Decenas de miles de israelíes tienen su anécdota con Simón Peres como protagonista. Es inevitable en un país que siempre fue pequeño, en una sociedad de mucha intimidad. Ayudante y discípulo de David Ben-Gurión, Peres fue quien consolidó la filosofía de la seguridad del estado. Seguridad: que nadie pueda exterminar al Estado Judío. Fue así que Peres se atrevió a tramar el proyecto nuclear israelí, extendiendo una red por todo el mundo para conseguir materiales y tecnologías, forjando alianzas tanto formales como encubiertas. Logró lo que parecía una fantasía.

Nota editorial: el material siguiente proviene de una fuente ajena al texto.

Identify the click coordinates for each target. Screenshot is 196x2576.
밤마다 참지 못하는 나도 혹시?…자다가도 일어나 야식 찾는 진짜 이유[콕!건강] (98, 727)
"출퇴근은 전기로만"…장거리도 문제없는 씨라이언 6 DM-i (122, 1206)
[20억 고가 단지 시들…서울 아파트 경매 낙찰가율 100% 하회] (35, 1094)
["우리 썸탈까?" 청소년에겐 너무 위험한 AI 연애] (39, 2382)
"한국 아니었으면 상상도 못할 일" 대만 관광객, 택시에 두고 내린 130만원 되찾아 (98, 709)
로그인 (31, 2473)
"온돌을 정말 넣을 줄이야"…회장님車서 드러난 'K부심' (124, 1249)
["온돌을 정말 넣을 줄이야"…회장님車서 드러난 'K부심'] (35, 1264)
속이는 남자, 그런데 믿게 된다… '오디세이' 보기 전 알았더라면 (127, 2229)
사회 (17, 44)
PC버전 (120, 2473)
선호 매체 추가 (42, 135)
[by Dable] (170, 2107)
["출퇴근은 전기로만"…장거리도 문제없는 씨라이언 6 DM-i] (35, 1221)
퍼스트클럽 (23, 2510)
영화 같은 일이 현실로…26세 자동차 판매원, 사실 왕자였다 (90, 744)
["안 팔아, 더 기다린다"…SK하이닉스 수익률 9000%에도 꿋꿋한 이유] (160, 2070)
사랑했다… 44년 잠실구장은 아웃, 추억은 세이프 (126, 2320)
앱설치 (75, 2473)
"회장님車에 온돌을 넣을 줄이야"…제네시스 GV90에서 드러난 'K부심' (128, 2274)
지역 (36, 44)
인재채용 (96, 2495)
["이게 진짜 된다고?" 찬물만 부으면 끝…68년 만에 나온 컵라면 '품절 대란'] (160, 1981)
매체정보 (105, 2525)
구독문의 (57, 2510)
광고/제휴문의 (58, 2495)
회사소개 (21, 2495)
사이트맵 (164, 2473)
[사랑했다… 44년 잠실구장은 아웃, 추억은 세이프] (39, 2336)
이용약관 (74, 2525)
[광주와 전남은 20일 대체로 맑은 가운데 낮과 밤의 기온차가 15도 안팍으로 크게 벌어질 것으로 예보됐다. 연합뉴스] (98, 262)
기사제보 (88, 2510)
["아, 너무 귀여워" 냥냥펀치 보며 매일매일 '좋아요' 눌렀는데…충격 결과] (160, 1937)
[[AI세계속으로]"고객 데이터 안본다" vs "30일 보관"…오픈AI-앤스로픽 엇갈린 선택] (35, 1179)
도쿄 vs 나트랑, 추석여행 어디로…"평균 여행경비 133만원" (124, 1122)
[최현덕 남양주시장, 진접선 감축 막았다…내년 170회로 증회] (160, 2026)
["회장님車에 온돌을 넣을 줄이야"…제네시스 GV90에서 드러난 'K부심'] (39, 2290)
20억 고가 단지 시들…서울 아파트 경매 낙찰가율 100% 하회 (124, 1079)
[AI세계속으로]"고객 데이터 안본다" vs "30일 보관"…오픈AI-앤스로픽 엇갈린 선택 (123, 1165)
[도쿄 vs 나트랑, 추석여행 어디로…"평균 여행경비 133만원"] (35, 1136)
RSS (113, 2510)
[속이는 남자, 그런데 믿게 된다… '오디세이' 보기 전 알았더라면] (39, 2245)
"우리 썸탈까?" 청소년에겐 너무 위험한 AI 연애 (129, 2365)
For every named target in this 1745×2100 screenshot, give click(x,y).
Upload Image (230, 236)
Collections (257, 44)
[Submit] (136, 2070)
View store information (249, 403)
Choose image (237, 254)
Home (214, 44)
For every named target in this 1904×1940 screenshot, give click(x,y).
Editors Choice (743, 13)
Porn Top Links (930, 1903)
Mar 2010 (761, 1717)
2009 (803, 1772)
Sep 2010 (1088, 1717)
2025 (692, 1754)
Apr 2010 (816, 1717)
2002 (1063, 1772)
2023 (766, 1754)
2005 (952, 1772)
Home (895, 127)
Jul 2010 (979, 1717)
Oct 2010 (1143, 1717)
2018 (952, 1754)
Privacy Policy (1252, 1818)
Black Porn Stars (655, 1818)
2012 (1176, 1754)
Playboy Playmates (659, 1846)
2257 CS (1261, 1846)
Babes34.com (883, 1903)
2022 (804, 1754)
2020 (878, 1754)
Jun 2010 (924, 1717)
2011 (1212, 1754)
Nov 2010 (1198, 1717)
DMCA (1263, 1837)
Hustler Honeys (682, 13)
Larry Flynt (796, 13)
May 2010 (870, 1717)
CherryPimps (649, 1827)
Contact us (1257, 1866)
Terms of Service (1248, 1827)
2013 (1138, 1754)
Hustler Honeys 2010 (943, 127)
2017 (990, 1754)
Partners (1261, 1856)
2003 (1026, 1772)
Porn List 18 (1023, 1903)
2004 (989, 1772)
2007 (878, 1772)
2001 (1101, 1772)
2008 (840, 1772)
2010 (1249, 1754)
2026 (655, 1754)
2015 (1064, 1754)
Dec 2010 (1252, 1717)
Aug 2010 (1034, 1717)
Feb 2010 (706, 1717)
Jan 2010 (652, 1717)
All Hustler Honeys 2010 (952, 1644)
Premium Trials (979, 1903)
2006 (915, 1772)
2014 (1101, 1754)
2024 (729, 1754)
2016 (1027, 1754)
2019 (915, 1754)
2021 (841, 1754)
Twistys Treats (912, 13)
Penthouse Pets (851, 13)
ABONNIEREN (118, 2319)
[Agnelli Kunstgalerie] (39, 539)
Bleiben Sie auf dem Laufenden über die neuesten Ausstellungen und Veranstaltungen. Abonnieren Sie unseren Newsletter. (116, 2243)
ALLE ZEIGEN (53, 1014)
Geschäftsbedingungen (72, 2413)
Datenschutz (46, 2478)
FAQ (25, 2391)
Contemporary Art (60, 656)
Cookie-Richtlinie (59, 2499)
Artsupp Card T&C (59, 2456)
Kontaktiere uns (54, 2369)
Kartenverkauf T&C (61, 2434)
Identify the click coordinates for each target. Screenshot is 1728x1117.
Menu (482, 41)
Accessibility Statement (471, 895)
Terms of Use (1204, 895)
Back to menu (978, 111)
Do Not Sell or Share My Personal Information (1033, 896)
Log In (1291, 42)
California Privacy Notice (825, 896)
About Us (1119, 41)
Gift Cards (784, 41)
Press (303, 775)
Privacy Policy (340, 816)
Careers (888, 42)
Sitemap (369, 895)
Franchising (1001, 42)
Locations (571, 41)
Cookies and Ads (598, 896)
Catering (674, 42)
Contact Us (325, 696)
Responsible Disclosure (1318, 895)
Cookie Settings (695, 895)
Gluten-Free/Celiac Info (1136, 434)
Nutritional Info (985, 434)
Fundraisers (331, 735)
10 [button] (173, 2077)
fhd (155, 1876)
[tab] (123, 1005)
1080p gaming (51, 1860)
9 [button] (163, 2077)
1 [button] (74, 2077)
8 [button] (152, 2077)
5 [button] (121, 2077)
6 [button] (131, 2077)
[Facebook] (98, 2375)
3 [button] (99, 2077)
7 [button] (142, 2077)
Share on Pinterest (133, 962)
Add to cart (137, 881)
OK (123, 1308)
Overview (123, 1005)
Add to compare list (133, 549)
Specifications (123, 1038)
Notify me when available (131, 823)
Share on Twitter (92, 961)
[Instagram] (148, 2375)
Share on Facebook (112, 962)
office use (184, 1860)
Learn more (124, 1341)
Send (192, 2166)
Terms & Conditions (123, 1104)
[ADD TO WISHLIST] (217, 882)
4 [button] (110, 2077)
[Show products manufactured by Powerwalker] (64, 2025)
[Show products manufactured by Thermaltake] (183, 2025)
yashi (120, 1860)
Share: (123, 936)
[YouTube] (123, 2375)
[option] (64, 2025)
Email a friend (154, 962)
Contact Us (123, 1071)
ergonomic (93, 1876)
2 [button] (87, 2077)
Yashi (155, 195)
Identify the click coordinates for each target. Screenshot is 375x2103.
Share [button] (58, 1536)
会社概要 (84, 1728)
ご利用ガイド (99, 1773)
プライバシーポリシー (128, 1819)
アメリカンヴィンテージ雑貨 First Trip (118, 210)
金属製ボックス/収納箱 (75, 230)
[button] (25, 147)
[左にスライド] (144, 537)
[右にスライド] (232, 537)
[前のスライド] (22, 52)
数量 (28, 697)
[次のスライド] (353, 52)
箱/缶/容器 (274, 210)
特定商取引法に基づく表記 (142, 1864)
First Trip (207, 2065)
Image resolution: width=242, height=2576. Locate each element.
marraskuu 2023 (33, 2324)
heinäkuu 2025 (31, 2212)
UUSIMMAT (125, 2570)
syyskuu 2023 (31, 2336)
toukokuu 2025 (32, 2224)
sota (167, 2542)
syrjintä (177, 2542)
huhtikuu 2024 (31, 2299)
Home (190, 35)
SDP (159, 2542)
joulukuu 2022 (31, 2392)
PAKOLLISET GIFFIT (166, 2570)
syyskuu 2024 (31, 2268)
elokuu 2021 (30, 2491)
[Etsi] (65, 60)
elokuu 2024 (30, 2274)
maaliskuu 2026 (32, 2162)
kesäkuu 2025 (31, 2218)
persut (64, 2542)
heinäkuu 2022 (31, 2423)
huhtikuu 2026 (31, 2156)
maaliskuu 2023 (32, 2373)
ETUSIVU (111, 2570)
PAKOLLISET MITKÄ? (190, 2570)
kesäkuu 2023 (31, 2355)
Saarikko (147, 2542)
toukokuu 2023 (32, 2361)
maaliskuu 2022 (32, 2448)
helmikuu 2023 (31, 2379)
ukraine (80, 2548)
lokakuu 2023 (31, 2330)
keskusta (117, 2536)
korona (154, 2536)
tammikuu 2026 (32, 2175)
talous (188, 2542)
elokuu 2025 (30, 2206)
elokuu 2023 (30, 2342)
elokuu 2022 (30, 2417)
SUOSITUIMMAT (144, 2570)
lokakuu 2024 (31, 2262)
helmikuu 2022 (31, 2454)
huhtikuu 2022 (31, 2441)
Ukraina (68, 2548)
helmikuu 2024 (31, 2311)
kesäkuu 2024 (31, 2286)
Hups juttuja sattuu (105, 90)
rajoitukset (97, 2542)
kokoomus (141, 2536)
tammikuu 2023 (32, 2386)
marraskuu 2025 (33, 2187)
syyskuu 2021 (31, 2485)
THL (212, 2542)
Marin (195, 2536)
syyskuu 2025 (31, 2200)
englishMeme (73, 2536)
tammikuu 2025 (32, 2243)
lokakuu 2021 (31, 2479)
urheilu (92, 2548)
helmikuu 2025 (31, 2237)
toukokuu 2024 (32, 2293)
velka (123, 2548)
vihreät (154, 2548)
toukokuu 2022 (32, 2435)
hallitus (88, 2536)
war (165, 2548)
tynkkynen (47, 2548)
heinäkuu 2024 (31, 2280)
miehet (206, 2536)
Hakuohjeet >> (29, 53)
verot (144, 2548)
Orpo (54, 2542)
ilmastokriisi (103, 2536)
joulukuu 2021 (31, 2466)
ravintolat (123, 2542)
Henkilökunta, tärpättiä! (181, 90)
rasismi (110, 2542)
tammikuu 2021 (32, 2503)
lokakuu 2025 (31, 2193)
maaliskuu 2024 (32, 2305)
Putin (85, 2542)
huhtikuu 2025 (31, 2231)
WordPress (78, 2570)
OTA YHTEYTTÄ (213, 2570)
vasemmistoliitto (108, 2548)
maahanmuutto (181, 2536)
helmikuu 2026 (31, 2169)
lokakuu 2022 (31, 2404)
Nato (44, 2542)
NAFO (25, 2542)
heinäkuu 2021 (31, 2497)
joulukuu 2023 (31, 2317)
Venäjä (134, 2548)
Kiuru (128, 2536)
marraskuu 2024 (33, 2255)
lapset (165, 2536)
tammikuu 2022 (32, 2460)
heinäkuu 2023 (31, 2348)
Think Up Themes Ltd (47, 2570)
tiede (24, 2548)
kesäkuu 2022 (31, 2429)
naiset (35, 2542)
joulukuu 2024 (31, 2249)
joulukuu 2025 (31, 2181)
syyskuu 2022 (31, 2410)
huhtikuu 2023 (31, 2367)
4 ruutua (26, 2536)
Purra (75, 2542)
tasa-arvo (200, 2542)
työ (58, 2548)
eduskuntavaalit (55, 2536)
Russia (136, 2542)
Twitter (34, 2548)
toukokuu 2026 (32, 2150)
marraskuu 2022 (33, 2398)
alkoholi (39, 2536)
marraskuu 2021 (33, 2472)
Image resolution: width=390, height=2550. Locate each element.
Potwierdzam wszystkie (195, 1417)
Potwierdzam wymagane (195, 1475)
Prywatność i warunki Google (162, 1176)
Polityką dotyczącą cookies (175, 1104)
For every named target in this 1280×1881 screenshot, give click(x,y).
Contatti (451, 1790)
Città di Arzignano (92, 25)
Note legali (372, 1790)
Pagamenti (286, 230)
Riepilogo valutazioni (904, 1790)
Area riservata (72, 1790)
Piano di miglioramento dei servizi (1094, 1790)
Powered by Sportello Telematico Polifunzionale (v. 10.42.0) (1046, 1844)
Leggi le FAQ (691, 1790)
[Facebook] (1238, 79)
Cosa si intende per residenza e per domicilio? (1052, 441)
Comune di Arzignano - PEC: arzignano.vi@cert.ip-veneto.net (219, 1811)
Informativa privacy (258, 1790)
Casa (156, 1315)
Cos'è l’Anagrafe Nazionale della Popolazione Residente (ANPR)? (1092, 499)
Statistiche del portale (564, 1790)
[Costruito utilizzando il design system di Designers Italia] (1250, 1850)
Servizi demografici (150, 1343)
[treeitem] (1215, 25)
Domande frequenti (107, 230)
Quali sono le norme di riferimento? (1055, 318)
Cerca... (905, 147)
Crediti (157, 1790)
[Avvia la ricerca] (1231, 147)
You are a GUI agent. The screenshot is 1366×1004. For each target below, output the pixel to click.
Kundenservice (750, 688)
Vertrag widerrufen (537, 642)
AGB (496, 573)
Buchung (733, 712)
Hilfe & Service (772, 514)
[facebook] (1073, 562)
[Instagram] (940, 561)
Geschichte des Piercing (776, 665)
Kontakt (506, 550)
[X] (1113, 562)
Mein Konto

Su gran éxito no lo catapultó a una carrera exitosa en la política. Enmarañado en los pleitos internos del partido laborista, Peres era un blanco fácil. Le echaban en cara su carencia de antecedentes militares, el no haber luchado en la Guerra de Independencia. Fue un político mediocre, que no infundía confianza y que no sabía ganarse seguidores, sin carisma, siempre algo ajeno. Sus discursos estaban plagados de símiles complejos y de rimas banales. Una duplicidad fundamental trastornaba sus ambiciones: por un lado, el apparatchik laborista, y por otro un hombre que miraba hacia el futuro, apostando por la ciencia y la tecnología.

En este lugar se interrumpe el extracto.